Serie A

Tra ricordi e futuro, Katia Coppola punta la salvezza con l’Audace Verona

Coppola

Salvezza ancora rimandata. L’Audace Verona deve stringere i denti, ma l’obiettivo rimane vicino (e diretto) anche grazie al primo successo delle cugine del Padova, che mantiene invariato il distacco di 10 lunghezze tra le rossonere e la terzultima.
“Sono contenta per loro, perché la meritavano – dice subito Katia Coppola -. Continuare ad affrontare il campionato in poche e sapendo di non avere più speranza di restare in A non è facile, ma ci hanno fatto un favore e siamo state ingenue noi a non approfittarne subito. Dopo il pareggio di Pomposelli, abbiamo avuto un black out e a quel punto è stato difficile recuperare”.

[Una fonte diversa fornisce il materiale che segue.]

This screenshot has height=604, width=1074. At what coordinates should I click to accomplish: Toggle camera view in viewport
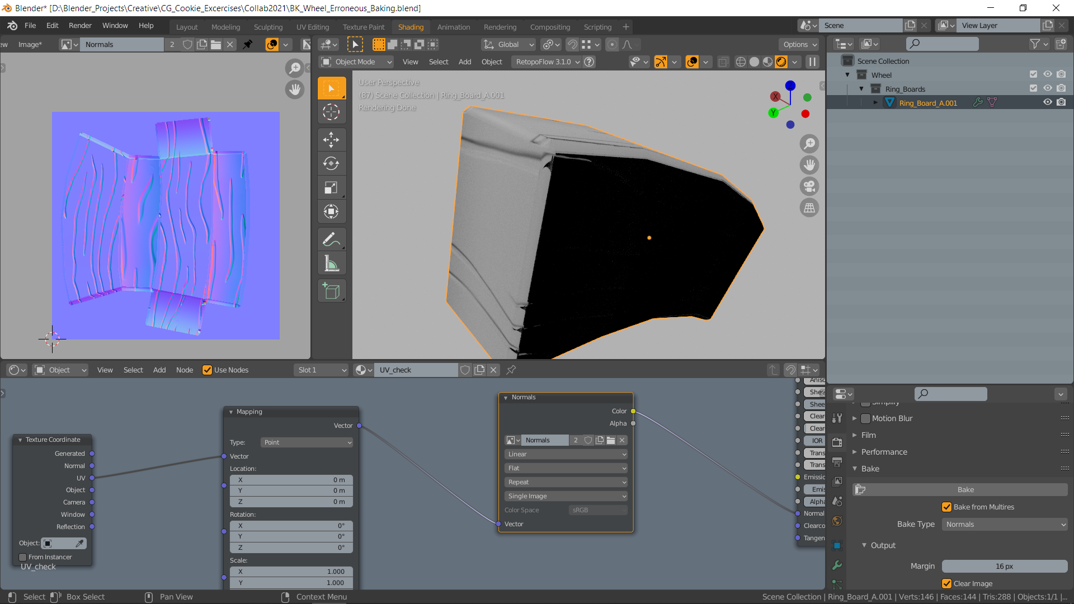tap(809, 186)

Sarà quindi l’ultima giornata a svelare il destino di Coppola e socie, attese in casa del Tiki Taka che si è giocato per un posto nella finalissima di Coppa Italia. Inevitabile riavvolgere il nastro per tornare a quella di A2 dello scorso 2 maggio a Porto San Giorgio.
“Sai che ogni tanto riguardo i video e piango da sola? – mi racconta con un sorriso. – Ce n’è uno che mi sta particolarmente a cuore: al termine della gara con la Best, Matteo Santi dice: “con merito va in finale l’Audace”. E giù lacrimoni”.
La coccarda di quest’anno si chiama salvezza senza passare per i playout.
“Ripeto che per me avremmo dovuto festeggiare domenica scorsa, dimostrando il nostro valore come fatto nella gara di andata, ma adesso conta unicamente raggiungere l’obiettivo. Il Tiki Taka? Fa tutto molto bene e Vanin si può solo contenere. Cercheremo di prepararla al meglio, sfruttando le occasioni che avremo e, soprattutto, non ripetendo i troppi errori commessi in casa nostra”.

Se domenica scorsa ha dovuto affidare ad una lettera le parole che avrebbe voluto dire in campo, in Abruzzo – invece – tornerà regolarmente al suo posto in campo. Con addosso quella maglia che l’ha vista piangere e sorridere, e che è ormai una seconda pelle.
“Verona è sempre un’emozione particolare. Quando ho intrapreso questo percorso, ero titubante su tutto: città, sport, squadra. Ma è bastato poco per esserne strasicura. Anche se a volte gestire lavoro e impegni sportivi è dura, l’idea che potrei non toccare il pallone per un po’ mi spaventa. E pensare – aggiunge – che prima o poi dovrò mettere in conto di smettere, perché nel mio futuro vedo una famiglia”, aggiunge. Me ne aveva già parlato. Non mi spiazza, ma corro a (ri)controllare la sua carta d’identità: Como, 5 maggio ’93. C’è ancora tanto tempo per qualsiasi tipo di sogno.